* **AIM**
Copy the lines of the records below verbatim, starting at the line that contains "Task: Select the One-time" and ending after the line that contains "point(359,258)".

Stored data
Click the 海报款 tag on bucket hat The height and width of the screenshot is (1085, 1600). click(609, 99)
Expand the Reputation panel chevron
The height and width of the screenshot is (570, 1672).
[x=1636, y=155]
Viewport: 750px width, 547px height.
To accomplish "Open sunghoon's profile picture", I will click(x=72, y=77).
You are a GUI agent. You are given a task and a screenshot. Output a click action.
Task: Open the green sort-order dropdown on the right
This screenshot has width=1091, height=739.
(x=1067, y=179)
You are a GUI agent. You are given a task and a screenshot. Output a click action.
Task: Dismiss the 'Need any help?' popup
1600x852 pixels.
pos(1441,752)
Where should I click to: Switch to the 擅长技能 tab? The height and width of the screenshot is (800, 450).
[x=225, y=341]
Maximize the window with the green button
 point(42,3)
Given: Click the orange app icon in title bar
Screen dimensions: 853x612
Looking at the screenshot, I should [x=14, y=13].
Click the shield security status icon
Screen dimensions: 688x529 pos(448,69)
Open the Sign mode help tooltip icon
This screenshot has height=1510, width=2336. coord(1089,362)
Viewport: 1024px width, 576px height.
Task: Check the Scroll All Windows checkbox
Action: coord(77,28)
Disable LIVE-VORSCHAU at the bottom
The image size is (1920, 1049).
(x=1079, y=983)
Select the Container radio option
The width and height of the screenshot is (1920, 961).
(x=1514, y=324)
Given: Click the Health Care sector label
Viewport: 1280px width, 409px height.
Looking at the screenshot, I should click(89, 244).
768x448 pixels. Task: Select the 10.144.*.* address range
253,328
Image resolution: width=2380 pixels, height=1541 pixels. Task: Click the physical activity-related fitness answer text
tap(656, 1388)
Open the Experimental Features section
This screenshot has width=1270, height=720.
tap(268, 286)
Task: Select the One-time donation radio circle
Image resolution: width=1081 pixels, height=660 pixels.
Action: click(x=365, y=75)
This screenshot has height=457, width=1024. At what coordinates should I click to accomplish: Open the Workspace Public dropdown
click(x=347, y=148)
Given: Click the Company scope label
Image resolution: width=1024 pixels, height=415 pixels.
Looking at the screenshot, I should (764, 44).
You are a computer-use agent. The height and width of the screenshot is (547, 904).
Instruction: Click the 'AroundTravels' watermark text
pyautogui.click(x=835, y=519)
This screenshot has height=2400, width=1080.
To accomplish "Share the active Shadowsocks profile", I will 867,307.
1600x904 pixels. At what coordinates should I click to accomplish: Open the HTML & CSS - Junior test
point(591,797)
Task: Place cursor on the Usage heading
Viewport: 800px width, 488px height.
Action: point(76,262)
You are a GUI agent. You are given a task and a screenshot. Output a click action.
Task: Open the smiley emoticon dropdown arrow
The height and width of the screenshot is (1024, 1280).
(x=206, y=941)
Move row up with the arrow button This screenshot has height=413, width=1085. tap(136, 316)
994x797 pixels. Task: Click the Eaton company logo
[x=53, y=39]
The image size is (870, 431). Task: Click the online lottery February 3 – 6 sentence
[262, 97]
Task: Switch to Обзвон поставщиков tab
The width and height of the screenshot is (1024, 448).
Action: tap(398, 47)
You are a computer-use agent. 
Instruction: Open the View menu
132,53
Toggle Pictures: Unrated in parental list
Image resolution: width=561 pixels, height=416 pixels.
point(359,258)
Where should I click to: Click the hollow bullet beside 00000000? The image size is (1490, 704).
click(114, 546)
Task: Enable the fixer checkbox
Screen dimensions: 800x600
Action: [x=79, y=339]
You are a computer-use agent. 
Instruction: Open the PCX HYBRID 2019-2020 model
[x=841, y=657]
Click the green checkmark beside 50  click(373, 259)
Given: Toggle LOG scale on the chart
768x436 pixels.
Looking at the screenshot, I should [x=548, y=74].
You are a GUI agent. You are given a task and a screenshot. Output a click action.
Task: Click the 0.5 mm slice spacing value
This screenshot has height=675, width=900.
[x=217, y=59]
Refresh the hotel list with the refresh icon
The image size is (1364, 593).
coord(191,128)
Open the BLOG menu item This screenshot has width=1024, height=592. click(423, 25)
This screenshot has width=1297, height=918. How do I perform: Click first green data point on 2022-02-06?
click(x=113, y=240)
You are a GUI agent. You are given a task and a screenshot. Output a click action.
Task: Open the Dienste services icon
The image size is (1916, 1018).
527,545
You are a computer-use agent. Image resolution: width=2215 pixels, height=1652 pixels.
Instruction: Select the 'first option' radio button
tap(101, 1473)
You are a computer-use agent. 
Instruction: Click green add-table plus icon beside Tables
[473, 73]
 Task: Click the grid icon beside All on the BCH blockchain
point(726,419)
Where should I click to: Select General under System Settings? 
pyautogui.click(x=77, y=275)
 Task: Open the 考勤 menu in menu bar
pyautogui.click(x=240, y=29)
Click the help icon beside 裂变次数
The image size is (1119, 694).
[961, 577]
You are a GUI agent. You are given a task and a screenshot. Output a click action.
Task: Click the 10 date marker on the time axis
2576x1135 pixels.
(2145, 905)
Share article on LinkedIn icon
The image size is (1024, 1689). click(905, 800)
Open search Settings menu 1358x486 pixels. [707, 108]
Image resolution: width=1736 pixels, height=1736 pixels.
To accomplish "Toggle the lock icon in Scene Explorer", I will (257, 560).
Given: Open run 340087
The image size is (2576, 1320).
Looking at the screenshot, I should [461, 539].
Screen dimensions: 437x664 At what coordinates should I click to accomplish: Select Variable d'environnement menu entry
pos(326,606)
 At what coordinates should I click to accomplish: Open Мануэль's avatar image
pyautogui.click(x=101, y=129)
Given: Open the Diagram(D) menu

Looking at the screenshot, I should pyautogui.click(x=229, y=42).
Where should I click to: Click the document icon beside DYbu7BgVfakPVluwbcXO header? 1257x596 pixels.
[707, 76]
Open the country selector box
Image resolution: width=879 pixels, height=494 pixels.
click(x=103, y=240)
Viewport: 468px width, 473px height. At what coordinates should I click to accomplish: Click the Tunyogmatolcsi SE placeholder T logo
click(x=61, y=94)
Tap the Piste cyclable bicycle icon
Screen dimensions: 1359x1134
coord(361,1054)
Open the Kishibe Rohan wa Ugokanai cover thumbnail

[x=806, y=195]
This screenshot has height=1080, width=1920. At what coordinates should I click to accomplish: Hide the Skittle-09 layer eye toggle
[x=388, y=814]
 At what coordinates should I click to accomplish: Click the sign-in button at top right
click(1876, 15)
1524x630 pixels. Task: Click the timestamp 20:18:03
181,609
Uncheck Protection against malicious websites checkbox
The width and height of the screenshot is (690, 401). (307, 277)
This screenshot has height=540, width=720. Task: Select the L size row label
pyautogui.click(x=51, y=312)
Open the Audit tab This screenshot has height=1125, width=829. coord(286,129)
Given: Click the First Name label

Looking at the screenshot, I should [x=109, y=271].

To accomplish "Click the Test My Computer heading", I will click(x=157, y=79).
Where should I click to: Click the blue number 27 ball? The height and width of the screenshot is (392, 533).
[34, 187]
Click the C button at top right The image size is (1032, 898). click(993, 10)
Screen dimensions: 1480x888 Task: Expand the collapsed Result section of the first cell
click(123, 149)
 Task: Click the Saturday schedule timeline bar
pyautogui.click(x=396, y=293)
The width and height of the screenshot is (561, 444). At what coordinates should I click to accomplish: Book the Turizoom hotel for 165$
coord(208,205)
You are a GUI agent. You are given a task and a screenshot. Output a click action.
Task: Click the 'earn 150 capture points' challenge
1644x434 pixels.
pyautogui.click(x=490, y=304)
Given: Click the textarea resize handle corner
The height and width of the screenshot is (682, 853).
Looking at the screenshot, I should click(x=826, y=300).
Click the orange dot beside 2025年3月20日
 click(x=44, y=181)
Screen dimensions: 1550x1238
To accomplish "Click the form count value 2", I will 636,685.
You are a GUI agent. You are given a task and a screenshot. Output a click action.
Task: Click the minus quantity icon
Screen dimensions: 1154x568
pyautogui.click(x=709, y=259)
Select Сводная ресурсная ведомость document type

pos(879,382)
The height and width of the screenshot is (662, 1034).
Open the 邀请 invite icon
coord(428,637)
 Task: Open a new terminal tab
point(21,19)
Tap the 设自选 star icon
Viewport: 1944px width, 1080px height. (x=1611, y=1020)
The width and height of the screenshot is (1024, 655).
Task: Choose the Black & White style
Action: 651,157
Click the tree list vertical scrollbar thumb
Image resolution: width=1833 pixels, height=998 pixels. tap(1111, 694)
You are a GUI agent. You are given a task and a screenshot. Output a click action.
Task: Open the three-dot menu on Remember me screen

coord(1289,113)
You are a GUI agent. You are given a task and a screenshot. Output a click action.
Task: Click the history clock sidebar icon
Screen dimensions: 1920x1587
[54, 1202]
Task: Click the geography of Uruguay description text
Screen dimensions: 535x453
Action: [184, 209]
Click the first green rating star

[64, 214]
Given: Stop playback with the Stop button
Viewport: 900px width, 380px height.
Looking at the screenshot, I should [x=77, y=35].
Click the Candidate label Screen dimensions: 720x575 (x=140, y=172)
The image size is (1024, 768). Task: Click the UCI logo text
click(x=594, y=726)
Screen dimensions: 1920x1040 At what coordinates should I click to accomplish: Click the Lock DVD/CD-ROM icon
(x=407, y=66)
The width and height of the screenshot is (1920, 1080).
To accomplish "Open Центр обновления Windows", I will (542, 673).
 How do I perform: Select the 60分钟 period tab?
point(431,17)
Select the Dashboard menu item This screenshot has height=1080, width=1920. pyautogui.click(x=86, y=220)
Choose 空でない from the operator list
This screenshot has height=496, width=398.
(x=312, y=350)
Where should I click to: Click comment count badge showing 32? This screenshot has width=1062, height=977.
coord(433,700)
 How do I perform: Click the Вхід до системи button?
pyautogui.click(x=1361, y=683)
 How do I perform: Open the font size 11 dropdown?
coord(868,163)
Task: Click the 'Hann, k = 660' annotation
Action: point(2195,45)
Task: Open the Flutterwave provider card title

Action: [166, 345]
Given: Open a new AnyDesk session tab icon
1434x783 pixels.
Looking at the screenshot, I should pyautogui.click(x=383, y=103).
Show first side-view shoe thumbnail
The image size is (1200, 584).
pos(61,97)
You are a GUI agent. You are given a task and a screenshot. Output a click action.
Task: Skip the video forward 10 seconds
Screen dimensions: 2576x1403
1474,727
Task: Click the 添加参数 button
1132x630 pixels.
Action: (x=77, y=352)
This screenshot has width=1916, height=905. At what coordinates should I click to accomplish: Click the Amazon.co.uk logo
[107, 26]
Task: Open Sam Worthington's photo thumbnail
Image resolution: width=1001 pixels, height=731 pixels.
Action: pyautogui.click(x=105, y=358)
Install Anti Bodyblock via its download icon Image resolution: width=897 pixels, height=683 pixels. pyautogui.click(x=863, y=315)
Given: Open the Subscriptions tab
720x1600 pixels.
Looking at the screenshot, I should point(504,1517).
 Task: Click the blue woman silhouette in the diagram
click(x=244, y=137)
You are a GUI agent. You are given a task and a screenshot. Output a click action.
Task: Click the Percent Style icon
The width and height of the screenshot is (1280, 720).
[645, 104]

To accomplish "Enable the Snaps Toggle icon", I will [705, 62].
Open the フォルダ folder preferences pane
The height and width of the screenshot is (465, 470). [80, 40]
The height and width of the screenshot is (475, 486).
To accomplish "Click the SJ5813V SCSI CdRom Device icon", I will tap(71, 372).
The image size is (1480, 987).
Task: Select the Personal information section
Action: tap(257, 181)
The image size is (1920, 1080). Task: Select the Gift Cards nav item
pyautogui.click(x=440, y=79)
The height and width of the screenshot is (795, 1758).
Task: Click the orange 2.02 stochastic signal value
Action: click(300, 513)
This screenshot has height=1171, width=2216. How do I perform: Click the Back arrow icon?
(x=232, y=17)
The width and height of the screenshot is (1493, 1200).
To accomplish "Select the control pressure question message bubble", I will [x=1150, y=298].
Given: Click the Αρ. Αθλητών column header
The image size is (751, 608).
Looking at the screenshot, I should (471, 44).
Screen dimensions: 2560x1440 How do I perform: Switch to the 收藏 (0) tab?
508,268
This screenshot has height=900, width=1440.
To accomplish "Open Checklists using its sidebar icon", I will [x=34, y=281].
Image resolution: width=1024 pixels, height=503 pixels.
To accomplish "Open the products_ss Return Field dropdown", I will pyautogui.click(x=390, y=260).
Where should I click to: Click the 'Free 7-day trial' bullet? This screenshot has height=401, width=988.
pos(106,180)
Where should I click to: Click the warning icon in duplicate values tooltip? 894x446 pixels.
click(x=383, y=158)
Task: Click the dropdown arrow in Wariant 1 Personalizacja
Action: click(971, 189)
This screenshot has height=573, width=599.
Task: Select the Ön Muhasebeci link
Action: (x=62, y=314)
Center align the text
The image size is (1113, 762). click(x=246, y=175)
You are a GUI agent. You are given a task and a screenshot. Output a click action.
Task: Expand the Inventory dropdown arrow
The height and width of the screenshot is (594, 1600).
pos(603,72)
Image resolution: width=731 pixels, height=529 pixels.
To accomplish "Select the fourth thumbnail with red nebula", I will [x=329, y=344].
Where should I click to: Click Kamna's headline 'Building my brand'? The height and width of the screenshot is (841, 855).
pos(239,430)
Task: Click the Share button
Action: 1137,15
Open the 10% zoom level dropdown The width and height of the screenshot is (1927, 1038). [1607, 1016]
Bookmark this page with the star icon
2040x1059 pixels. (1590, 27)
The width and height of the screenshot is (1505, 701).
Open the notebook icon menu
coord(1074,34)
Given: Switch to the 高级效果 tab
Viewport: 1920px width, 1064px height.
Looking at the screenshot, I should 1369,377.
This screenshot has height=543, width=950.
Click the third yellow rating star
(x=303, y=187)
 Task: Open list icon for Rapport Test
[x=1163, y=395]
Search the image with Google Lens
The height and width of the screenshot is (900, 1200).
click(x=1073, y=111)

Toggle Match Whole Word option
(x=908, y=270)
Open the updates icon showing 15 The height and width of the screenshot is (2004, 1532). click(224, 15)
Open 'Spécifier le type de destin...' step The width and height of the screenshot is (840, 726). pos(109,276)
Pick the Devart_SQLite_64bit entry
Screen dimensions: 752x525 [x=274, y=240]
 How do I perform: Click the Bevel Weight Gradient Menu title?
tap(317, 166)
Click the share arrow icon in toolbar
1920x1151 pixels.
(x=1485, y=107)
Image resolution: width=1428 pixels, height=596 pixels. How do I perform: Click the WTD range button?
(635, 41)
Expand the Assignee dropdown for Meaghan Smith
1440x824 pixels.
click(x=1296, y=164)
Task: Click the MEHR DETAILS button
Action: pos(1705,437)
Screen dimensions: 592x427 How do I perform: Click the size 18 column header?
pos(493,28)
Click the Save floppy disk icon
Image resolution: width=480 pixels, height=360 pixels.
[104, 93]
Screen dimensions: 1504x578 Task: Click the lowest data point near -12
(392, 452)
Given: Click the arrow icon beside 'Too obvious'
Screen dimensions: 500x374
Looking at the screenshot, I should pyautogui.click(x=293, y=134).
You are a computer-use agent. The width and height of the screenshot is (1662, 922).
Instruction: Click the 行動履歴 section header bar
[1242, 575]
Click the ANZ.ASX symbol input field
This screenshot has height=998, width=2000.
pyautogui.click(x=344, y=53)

* **ANSWER FOR THIS EXERCISE**
Task: Select the One-time donation radio circle
Image resolution: width=1081 pixels, height=660 pixels.
Action: click(x=365, y=75)
This screenshot has height=457, width=1024. At what coordinates should I click to accomplish: Open the Workspace Public dropdown
click(x=347, y=148)
Given: Click the Company scope label
Image resolution: width=1024 pixels, height=415 pixels.
Looking at the screenshot, I should (764, 44).
You are a computer-use agent. The height and width of the screenshot is (547, 904).
Instruction: Click the 'AroundTravels' watermark text
pyautogui.click(x=835, y=519)
This screenshot has height=2400, width=1080.
To accomplish "Share the active Shadowsocks profile", I will 867,307.
1600x904 pixels. At what coordinates should I click to accomplish: Open the HTML & CSS - Junior test
point(591,797)
Task: Place cursor on the Usage heading
Viewport: 800px width, 488px height.
Action: point(76,262)
You are a GUI agent. You are given a task and a screenshot. Output a click action.
Task: Open the smiley emoticon dropdown arrow
The height and width of the screenshot is (1024, 1280).
(x=206, y=941)
Move row up with the arrow button This screenshot has height=413, width=1085. tap(136, 316)
994x797 pixels. Task: Click the Eaton company logo
[x=53, y=39]
The image size is (870, 431). Task: Click the online lottery February 3 – 6 sentence
[262, 97]
Task: Switch to Обзвон поставщиков tab
The width and height of the screenshot is (1024, 448).
Action: tap(398, 47)
You are a computer-use agent. 
Instruction: Open the View menu
132,53
Toggle Pictures: Unrated in parental list
Image resolution: width=561 pixels, height=416 pixels.
point(359,258)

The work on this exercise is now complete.